= 摘录原文 =
* * * * * * * * *

使用john破解ubuntu(linux)9.10密码

Title:使用john破解ubuntu(linux)9.10密码 --2011-11-23 15:00

ubuntu 9.10的账户密码加密方式改用sha512了,默认的john是破不了的,还好官方有补丁。
 
首先解压缩john1.75的源代码,vi编辑Makefile文件,添加我下面标注好的红色字体
 
LDFLAGS = -s -lcrypt
 JOHN_OBJS_MINIMAL = \
 DES_fmt.o DES_std.o DES_bs.o \
 BSDI_fmt.o \
 MD5_fmt.o MD5_std.o \
 BF_fmt.o BF_std.o \
 AFS_fmt.o \
 LM_fmt.o \
 batch.o bench.o charset.o common.o compiler.o config.o cracker.o \
 crc32.o external.o formats.o getopt.o idle.o inc.o john.o list.o \
 loader.o logger.o math.o memory.o misc.o options.o params.o path.o \
 recovery.o rpp.o rules.o signals.o single.o status.o tty.o wordlist.o \
 unshadow.o \
 unafs.o \
 unique.o \
 crypt_fmt.o
 

然后新建一个crypt_fmt.c文件,代码如下/* public domain proof-of-concept code by Solar Designer */
 
#define _XOPEN_SOURCE /* for crypt(3) */
 #include <string.h>
 #include <unistd.h>
 
#include "arch.h"

* * * * * * * * *

= 记录数据 =
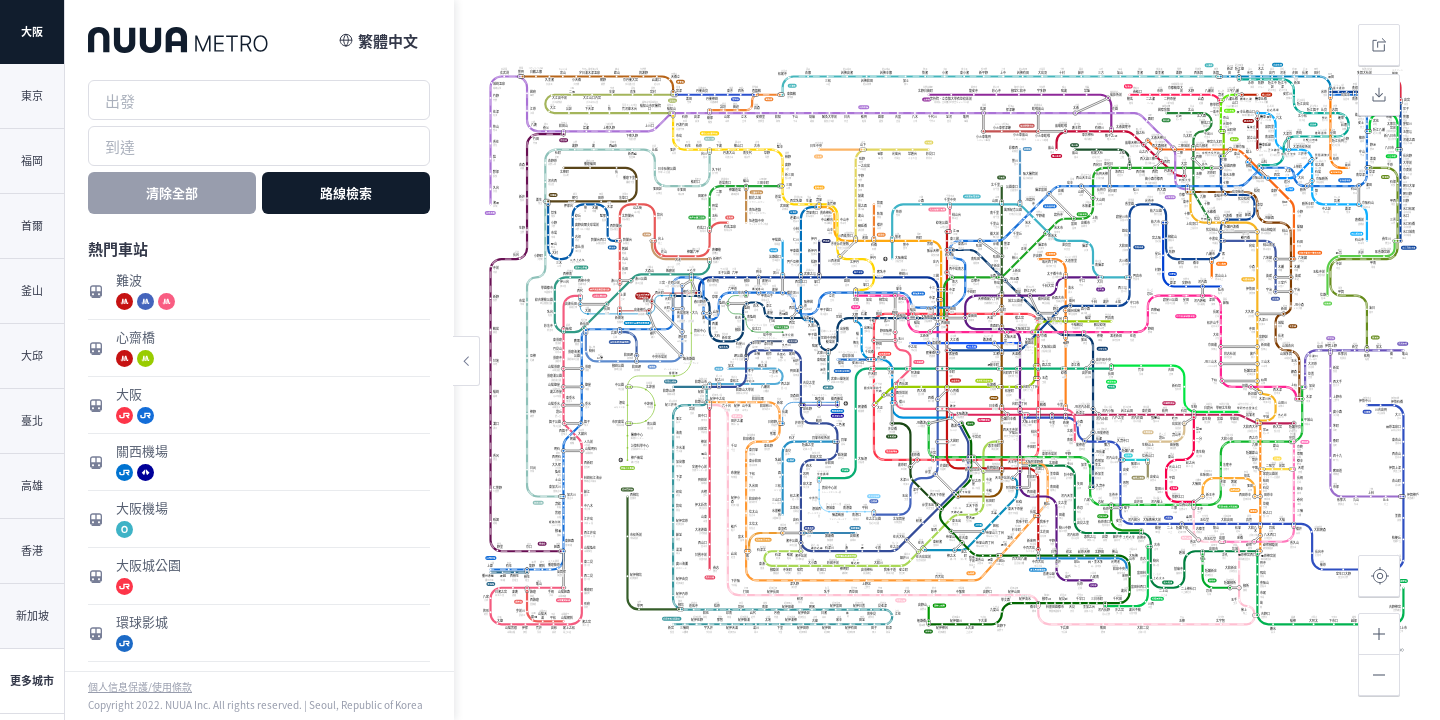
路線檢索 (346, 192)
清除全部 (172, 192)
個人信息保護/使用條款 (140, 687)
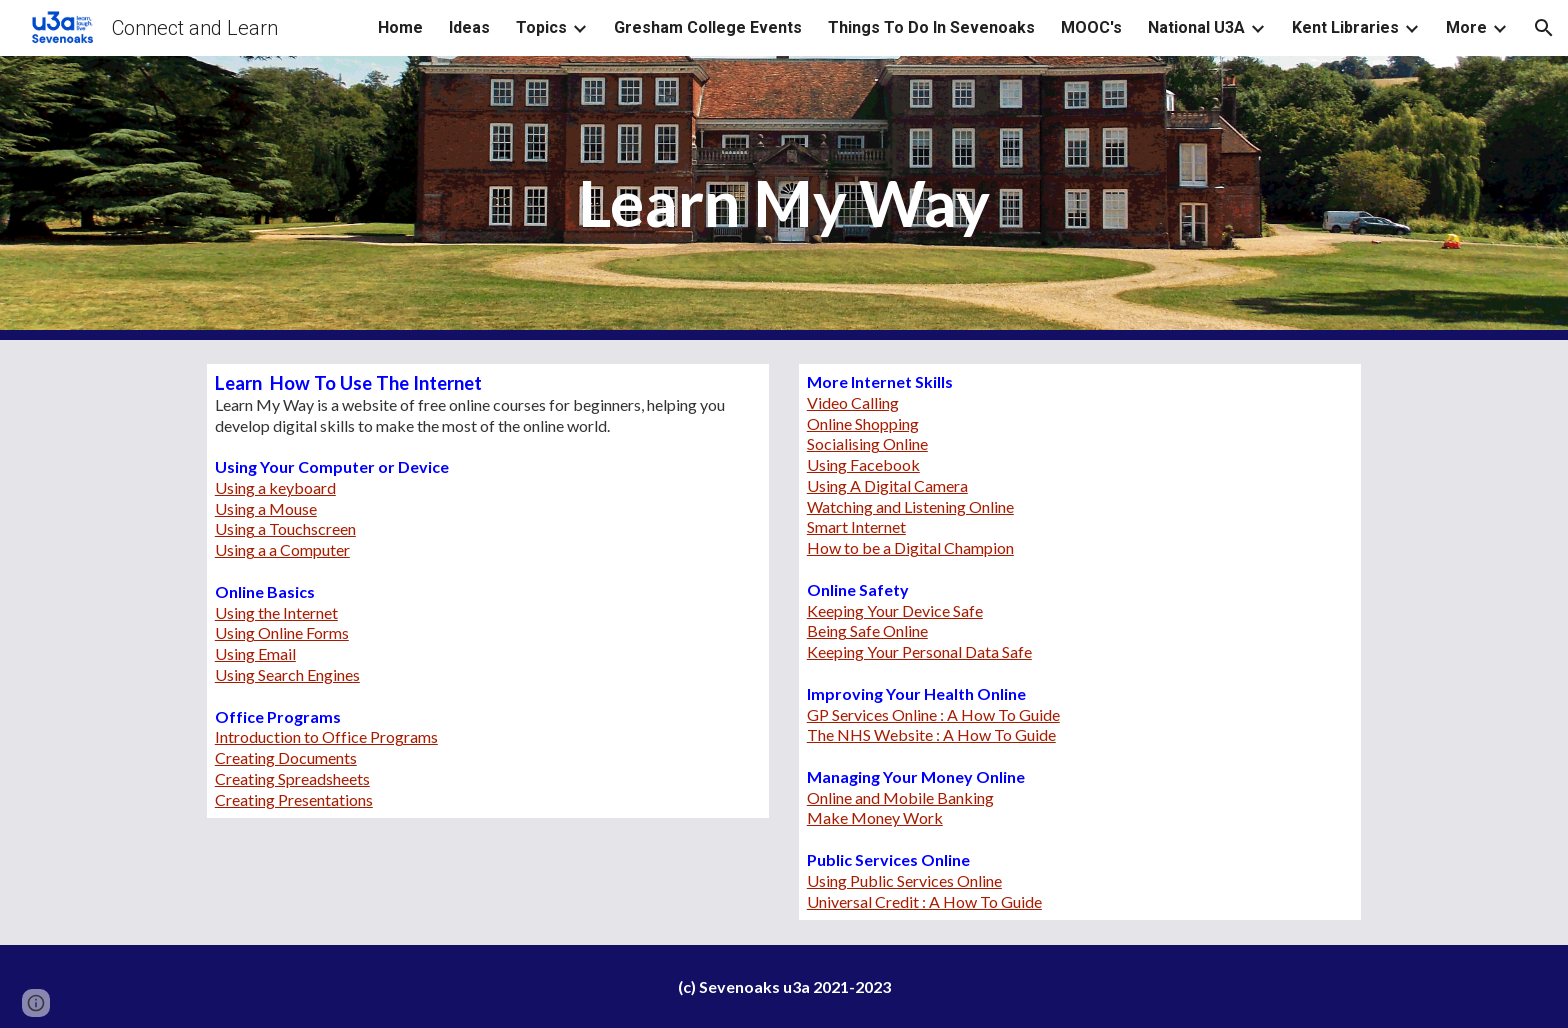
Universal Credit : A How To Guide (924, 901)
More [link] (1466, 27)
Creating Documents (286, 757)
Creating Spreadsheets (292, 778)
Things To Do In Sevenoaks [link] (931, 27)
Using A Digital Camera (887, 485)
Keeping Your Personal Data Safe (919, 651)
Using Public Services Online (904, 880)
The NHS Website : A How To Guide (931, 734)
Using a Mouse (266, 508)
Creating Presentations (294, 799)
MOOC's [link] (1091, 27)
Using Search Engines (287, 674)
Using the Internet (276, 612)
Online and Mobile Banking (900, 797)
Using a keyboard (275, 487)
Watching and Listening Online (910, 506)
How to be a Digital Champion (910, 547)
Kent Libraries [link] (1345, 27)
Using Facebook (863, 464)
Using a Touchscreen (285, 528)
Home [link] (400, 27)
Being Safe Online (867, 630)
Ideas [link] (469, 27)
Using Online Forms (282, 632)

* * * * * * * * *

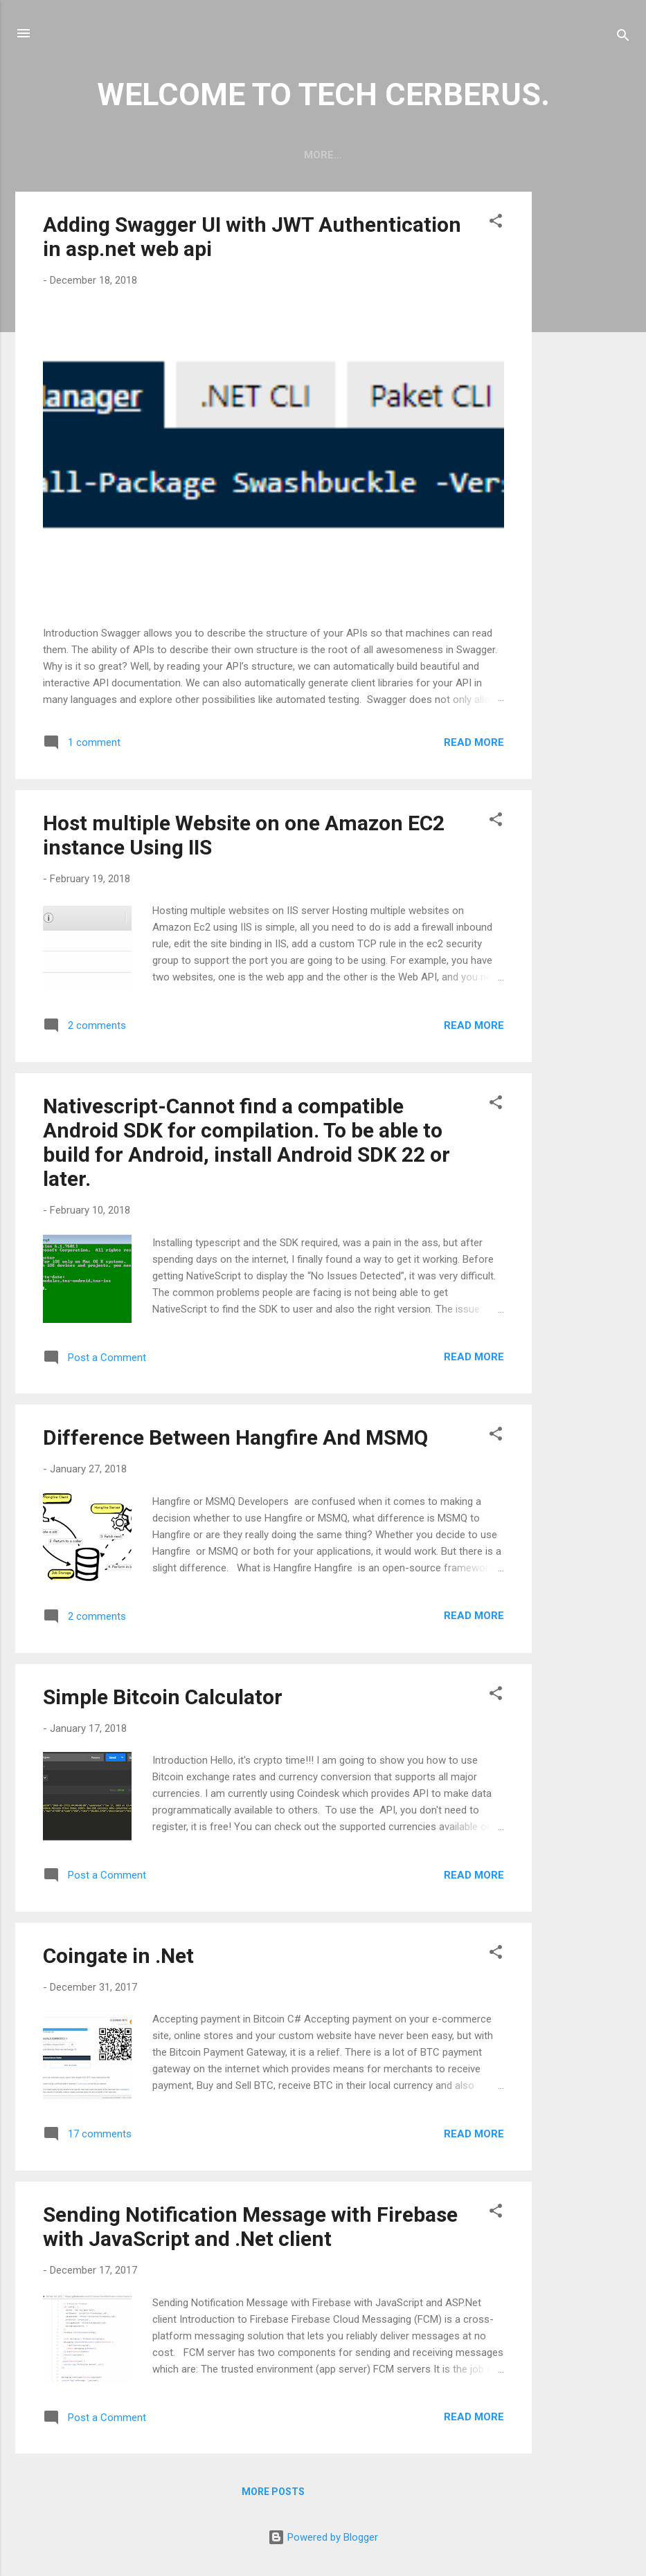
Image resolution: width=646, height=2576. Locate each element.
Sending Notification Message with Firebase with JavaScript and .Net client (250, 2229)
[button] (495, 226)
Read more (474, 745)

* * * * * * * * *

= 练习题目 =
请把摘录原文中以“ubuntu 9.10的账户密码”开头的那段话改写为要点列表，保留主要信息。 上述数据与本练习无关，作答时无需参考。

= 参考答案 =
- ubuntu 9.10 的账户密码加密方式改为 sha512
- 默认的 john 无法破解
- 官方提供了补丁